- Born: April 28, 1918 Newark, New Jersey, United States
- Died: July 8, 2012 (aged 94)
- Education: University of Michigan University of Rochester
- Scientific career
- Fields: Zoology;
- Workplaces: Florida State Museum University of Colorado American Association of Museums University of Illinois Chicago University of Missouri–St. Louis

= Arnold B. Grobman =

American zoologist

Arnold B. Grobman (April 28, 1918 – July 8, 2012) was an American zoologist.

==Biography==
Grobman was born on April 28, 1918, in Newark, New Jersey as Morton Arnold Grobman, later changing his name to Arnold Brams Grobman, taking his mother's maiden name as his middle name. He received his education in the public school system in Newark, New Jersey and began his post-secondary education at the University of Michigan, earning his bachelor's degree in 1939. In 1943, he received a PhD from University of Rochester, then became an instructor in the Department of Zoology, a position that he kept through 1944. From 1944 to 1946, he was a Research Associate on the Manhattan Project, later publishing "Our Atomic Heritage" about his experiences.

He moved to Florida in 1946 to teach at the University of Florida in Gainesville, where he stayed until 1959, working as an assistant professor, then becoming associate professor of biology, a position he held from 1950 to 1952. From 1952 to 1959, he was the director of the Florida State Museum. In 1959, he moved to Boulder, Colorado, where he became the director or the Biological Sciences Curriculum Study (BSCS) at the University of Colorado. In 1965, he moved to New Brunswick, New Jersey, taking the position of dean of the College of Arts and Sciences at Rutgers University. From 1967 to 1972, he worked as the dean of Rutgers College, within the university. In 1972, he became Vice-Chancellor of Academic Affairs at the University of Illinois Chicago Circle, then was appointed special assistant to the President from 1974 to 1976. In 1976, he moved to Missouri, where he had been selected as the Chancellor and a Professor of Biology at the University of Missouri–St. Louis. In 1986, he retired from the chancellorship and was named Chancellor Emeritus and Research Professor. In 1988, he left St. Louis and moved to Virgin Gorda in the British Virgin Islands, publishing "Lizards of Virgin Gorda." He later moved to Vero Beach, Florida, then to Oak Hammock in Gainesville, Florida.

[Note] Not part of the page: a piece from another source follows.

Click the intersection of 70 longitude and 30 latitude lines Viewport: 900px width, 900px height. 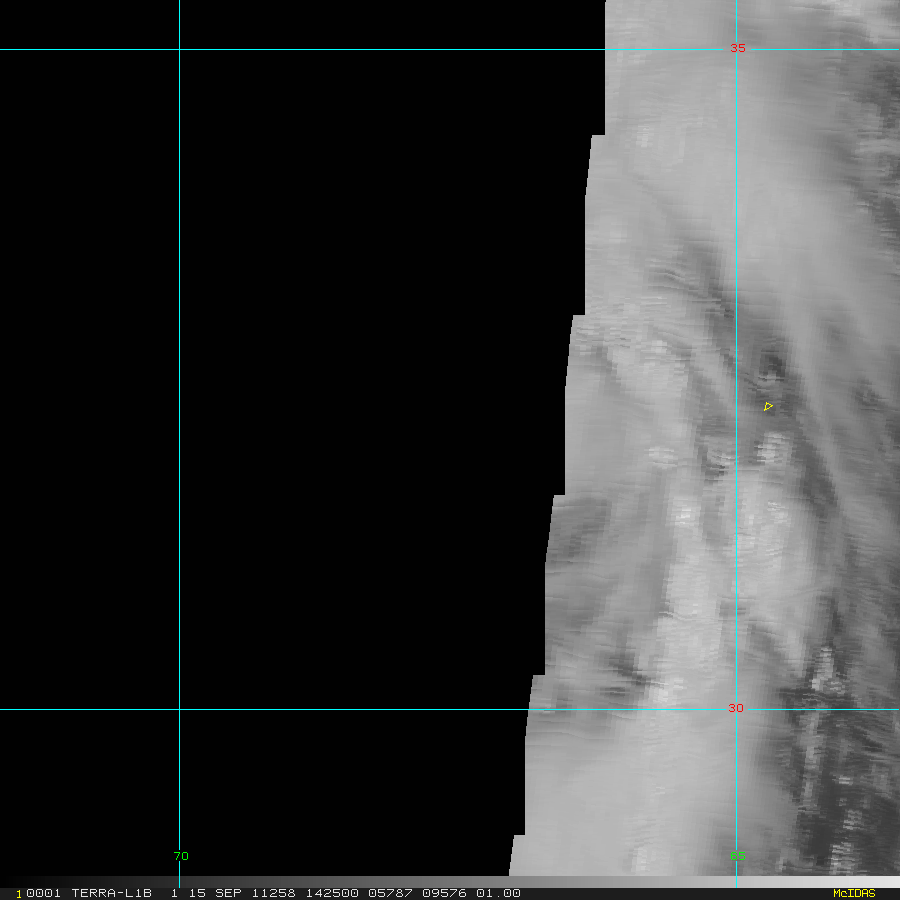[179, 709]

His published works focused on herpetology, but he also published on science and education. He held offices in many organizations, including the American Association of Museums, the American Institute of Biological Sciences, and the American Society of Ichthyologists and Herpetologists, of which he was a secretary from 1952 to 1957, and later as a president in 1964.

He was married to Hulda Gross Grobman and had two children, Marc Ross Grobman and Beth Alison Grobman.

On July 8, 2012, he died in Gainesville, Florida at the age of 94.